Hab jetzt mal aus Interesse SpeedFan installiert, da der Notebook immer verdammt heiß wird.

Der Zeigt mir jetzt im normalen Surfbetrieb eine Local und Remote Temperatur von 56°C und ne Core Temperatur von 66°C an (mit ner Flamme dahinter, was nix gutes heißen kann)

Ist des Ungesund für mein Laptop, kann ich vom Notebook Hersteller eine Kühlunterlage oder andere Problemlösungen erwarten ?

Danke für eure Hilfe
McLovin

PS. hab ma aus Spaß die Bluescreen Hexwerte aufgeschrieben
Dokumentation seit 31.12.08
Stop: 0x00000050 2-mal
Stop: 0x0000007E 2-mal
Stop: 0x0000001A 4-mal
Stop: 0x0000003B 2-mal
Stop: 0x000000D1 2-mal
Stop: 0x0000004E 1-mal
ohne Bluescreen 6-mal

war eben nochmal zocken,
war nach reboot weil bluescreen bei local Temperatur bei 71°C


----------



## Akkuschrauber (7. Januar 2009)

*AW: Notebook stürzt beim Spielen ab (Temperaturproblem ?)*

Für nen Laptop is das ziemlich viel. Haste es schonmal mit aussaugen probiert??


----------



## Pokerclock (7. Januar 2009)

*AW: Notebook stürzt beim Spielen ab (Temperaturproblem ?)*

Wäre mal interessant zu wissen, welche Temperatur die Grafikkarte hat beim spielen. Nebenbei gesagt, ist die Temp. vom Prozessor auch nicht gerade niedrig.

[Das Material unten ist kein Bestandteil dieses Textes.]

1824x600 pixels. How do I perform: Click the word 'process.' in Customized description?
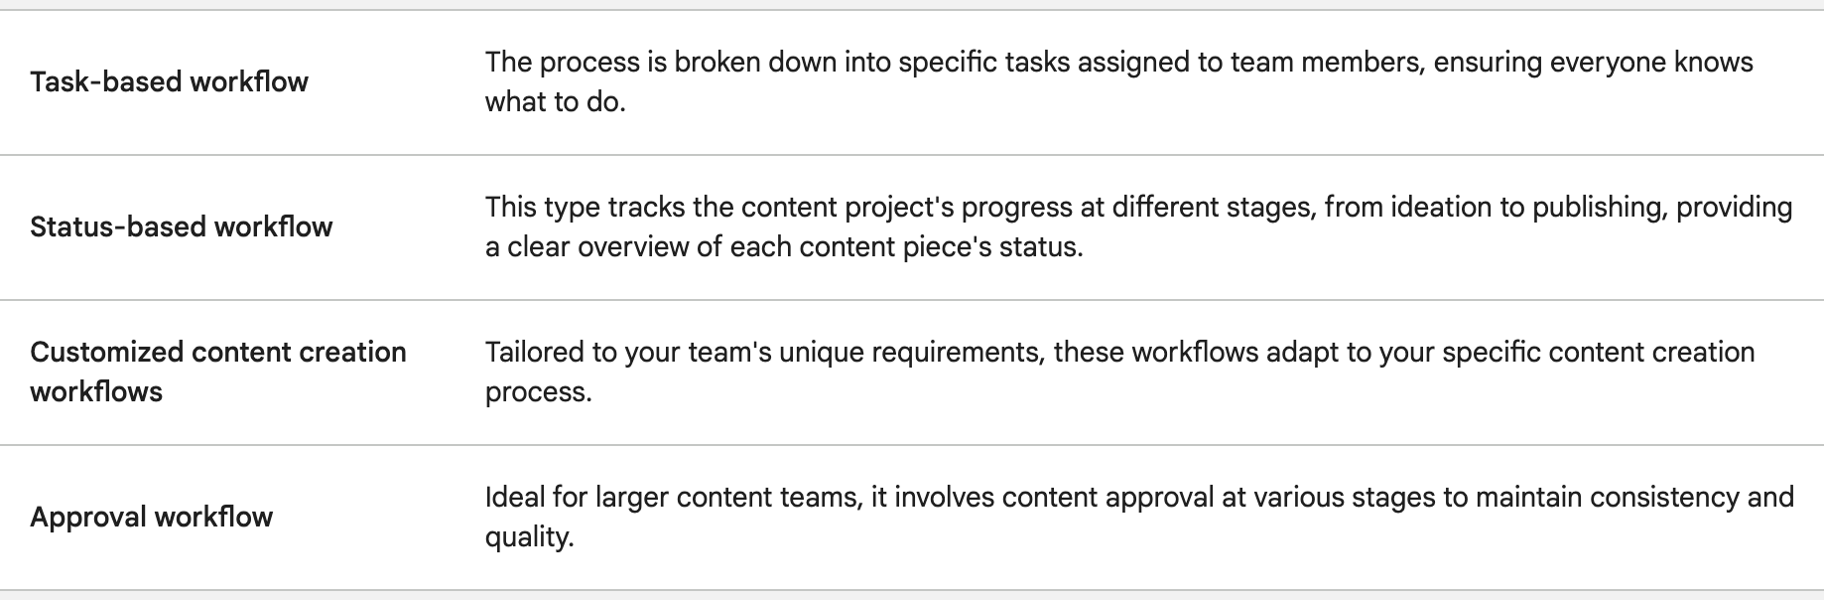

Scheinbar sind die ONE-Notebooks immer noch ein zusammengekleisterter Mist. Dachte das hätte sich mittlerweile geändert.


----------



## McLovin (7. Januar 2009)

*AW: Notebook stürzt beim Spielen ab (Temperaturproblem ?)*

würde ja gerne was zur Temperatur sagem, allerdings befindet sich dort wohl kein Thermometer


----------



## Pokerclock (7. Januar 2009)

*AW: Notebook stürzt beim Spielen ab (Temperaturproblem ?)*

GPU-Z oder Rivatuner mal probiert?


----------



## McLovin (7. Januar 2009)

*AW: Notebook stürzt beim Spielen ab (Temperaturproblem ?)*

also im ruhezustand gerade hat der 65°C
bin mal eben zocken bis er wieder abschmiert


----------



## riedochs (7. Januar 2009)

*AW: Notebook stürzt beim Spielen ab (Temperaturproblem ?)*

Das Teil hat ein Temperaturproblem. Den Hersteller kontaktieren und Reklamieren.


----------



## McLovin (7. Januar 2009)

*AW: Notebook stürzt beim Spielen ab (Temperaturproblem ?)*

so mit GPU-Z ruhezustand 65°C und hab eben gezockt da is er nach 6 min abgestürzt und war auf 78°C des is doch nicht normal


----------



## quantenslipstream (7. Januar 2009)

*AW: Notebook stürzt beim Spielen ab (Temperaturproblem ?)*



riedochs schrieb:


> Das Teil hat ein Temperaturproblem. Den Hersteller kontaktieren und Reklamieren.


 
Das denke ich auch. Schau mal im Internet nach, ob es noch andere User gibt, die dieses Notebook haben.
Ansonsten mal den Support von One kontaktieren (hoffentlich haben die überhaupt einen ).


----------



## McLovin (7. Januar 2009)

*AW: Notebook stürzt beim Spielen ab (Temperaturproblem ?)*

schon beruhigend was man über one so alles ließt wenn man dann die mal probleme hat,
naja vllt wird ja alles gut !!


----------



## Akkuschrauber (10. Januar 2009)

*AW: Notebook stürzt beim Spielen ab (Temperaturproblem ?)*

Ich drück dir die Daumen.


----------



## schub97 (10. Januar 2009)

*AW: Notebook stürzt beim Spielen ab (Temperaturproblem ?)*

one auch viel zu teuer irgenwo war eine werbung für notebook für 2000 euro und die grafikkarte war gerade mal 9800


----------



## Thund3rb0lt (14. März 2010)

*AW: Notebook stürzt beim Spielen ab (Temperaturproblem ?)*

ich kenne das problem. hab nen notebook aus der c66 serie.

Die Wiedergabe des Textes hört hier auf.